(Records supplied)

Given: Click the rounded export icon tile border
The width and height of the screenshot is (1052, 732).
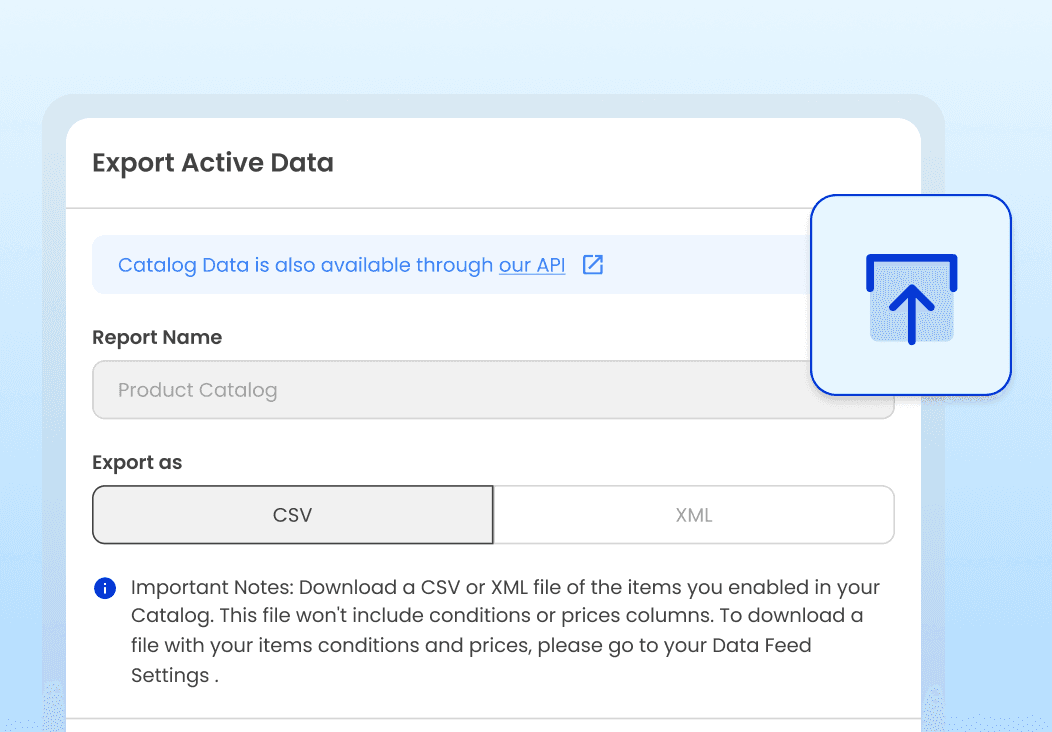Looking at the screenshot, I should click(812, 330).
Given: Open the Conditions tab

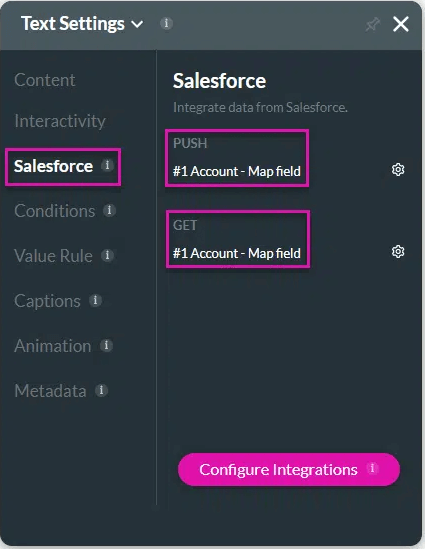Looking at the screenshot, I should pos(55,211).
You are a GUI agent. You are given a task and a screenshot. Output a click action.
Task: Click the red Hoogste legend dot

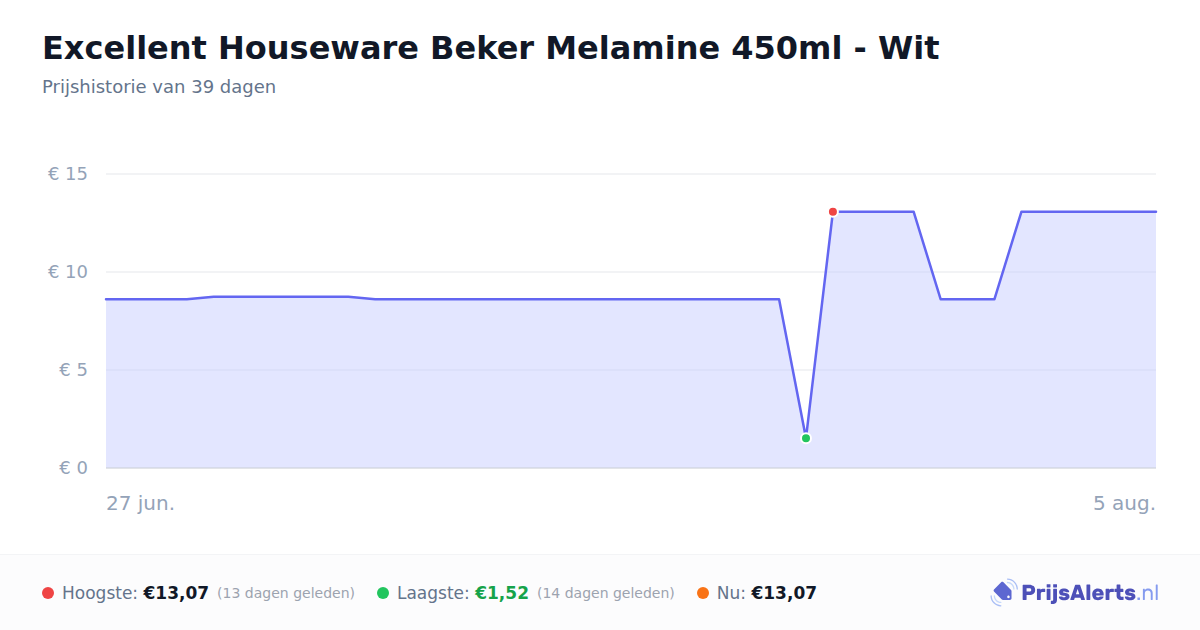(x=48, y=593)
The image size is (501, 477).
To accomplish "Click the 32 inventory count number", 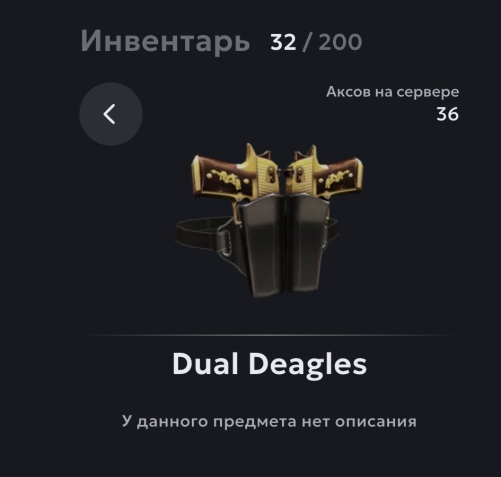I will tap(283, 42).
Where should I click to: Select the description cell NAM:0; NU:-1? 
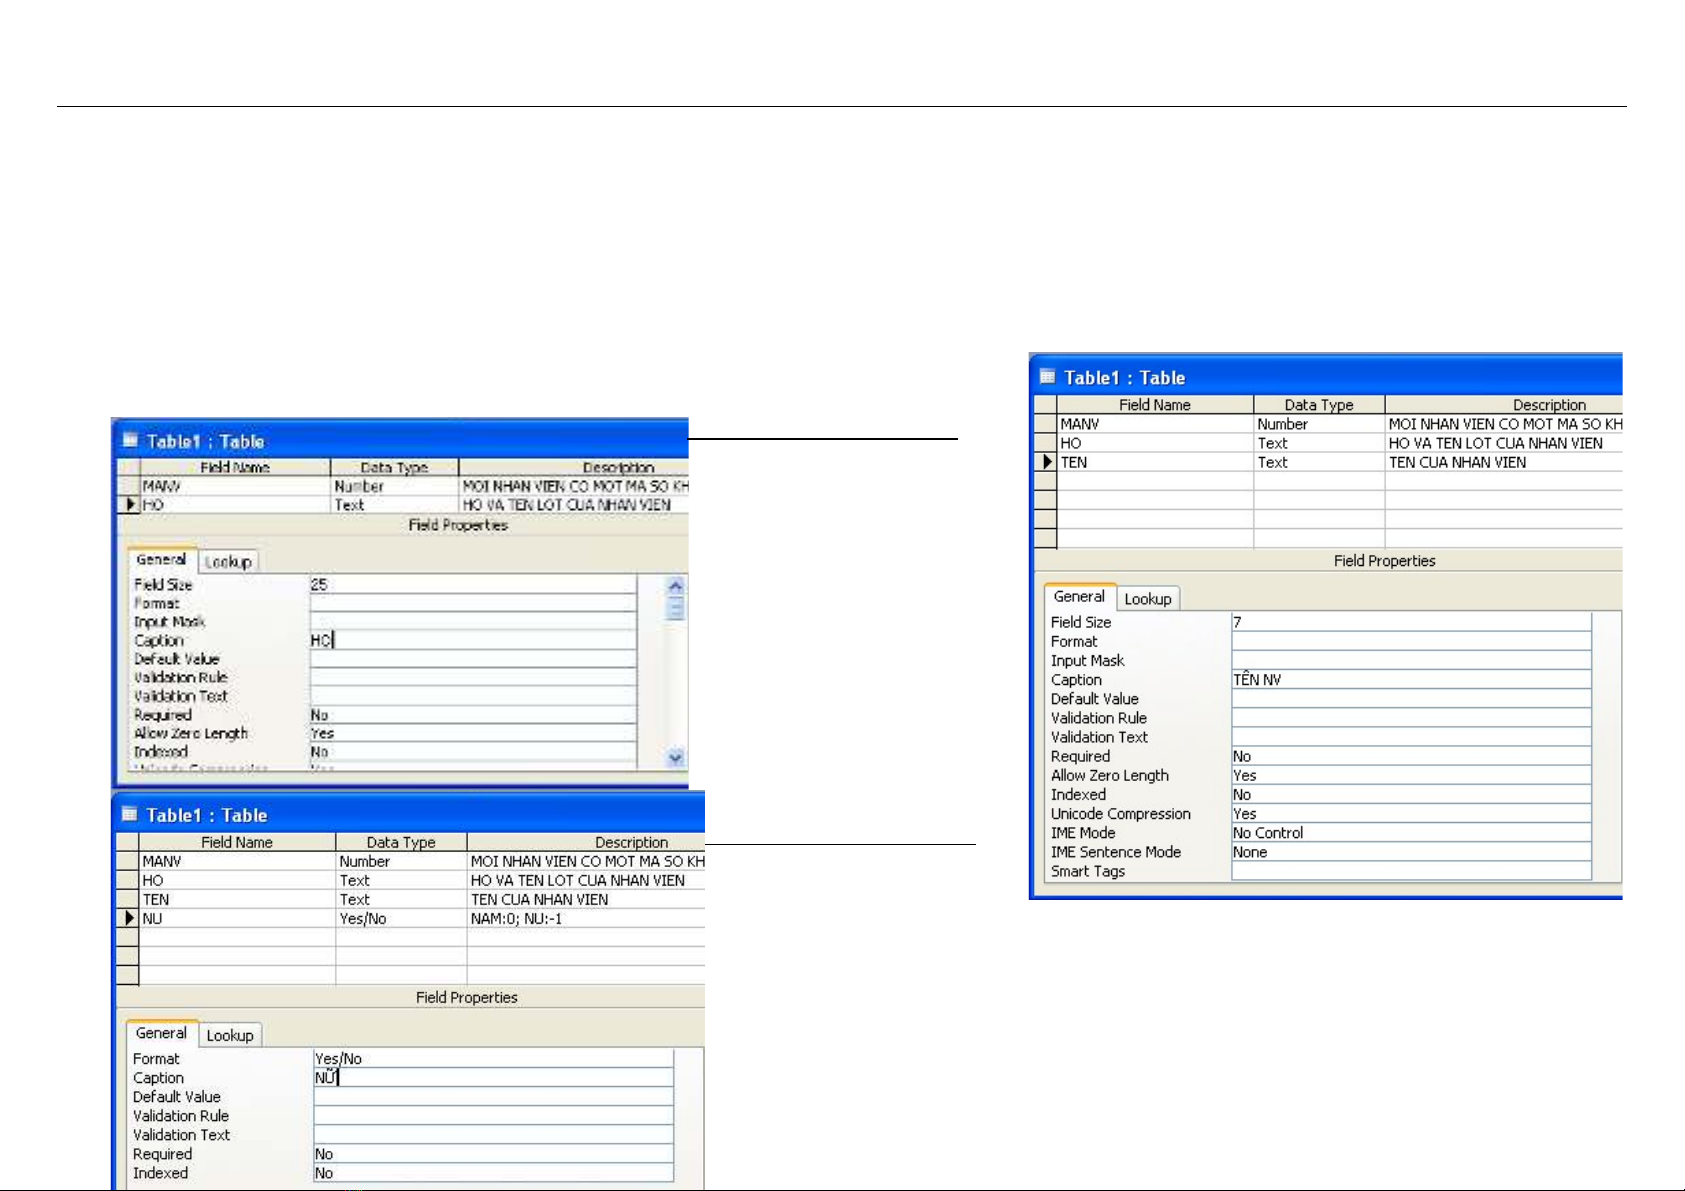tap(585, 918)
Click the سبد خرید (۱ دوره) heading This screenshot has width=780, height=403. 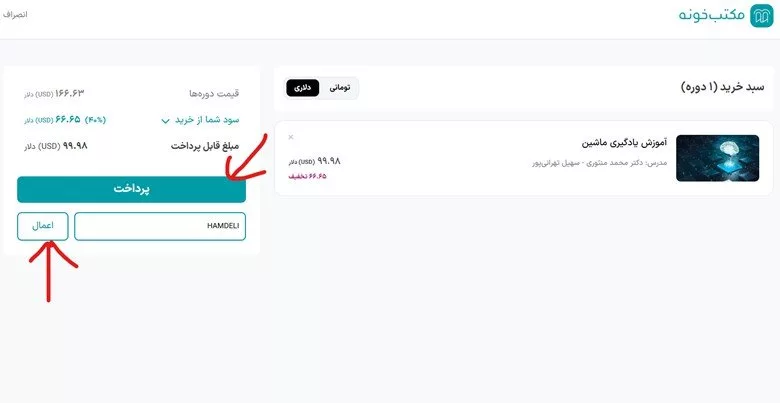(722, 87)
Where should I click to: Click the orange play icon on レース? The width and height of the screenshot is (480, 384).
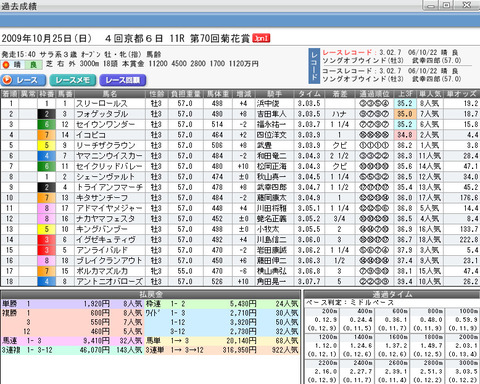[x=7, y=80]
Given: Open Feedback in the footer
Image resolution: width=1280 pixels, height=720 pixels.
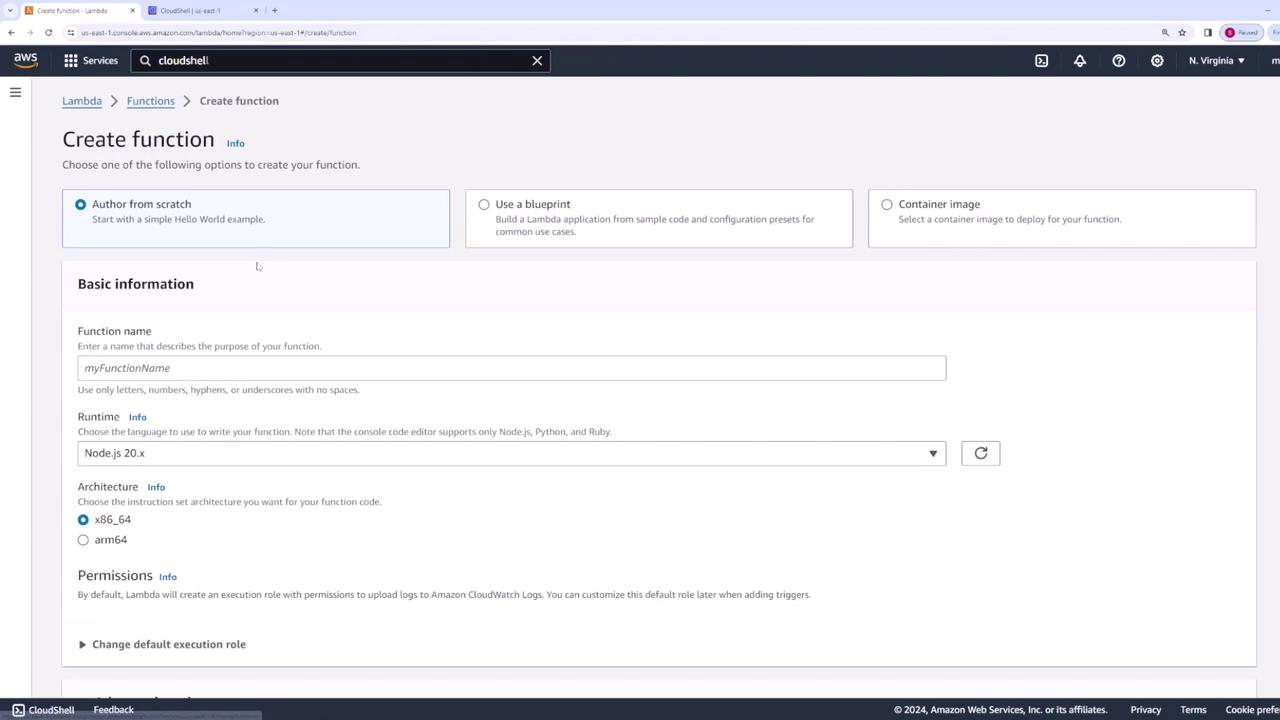Looking at the screenshot, I should point(113,710).
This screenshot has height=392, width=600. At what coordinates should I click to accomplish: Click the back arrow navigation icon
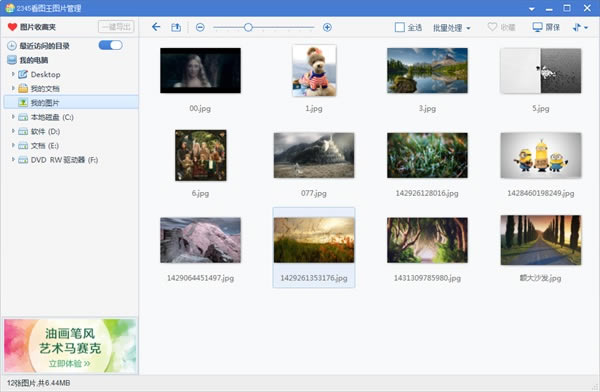(x=156, y=27)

(End Records supplied)

● What the task requires
When you reach the line with "Image resolution: width=1280" in the entries above, start copying, and go on word for word to the last line; skip any picture.

● The answer
Image resolution: width=1280 pixels, height=720 pixels.
Looking at the screenshot, I should point(113,710).
This screenshot has height=392, width=600. At what coordinates should I click to accomplish: Click the back arrow navigation icon
(x=156, y=27)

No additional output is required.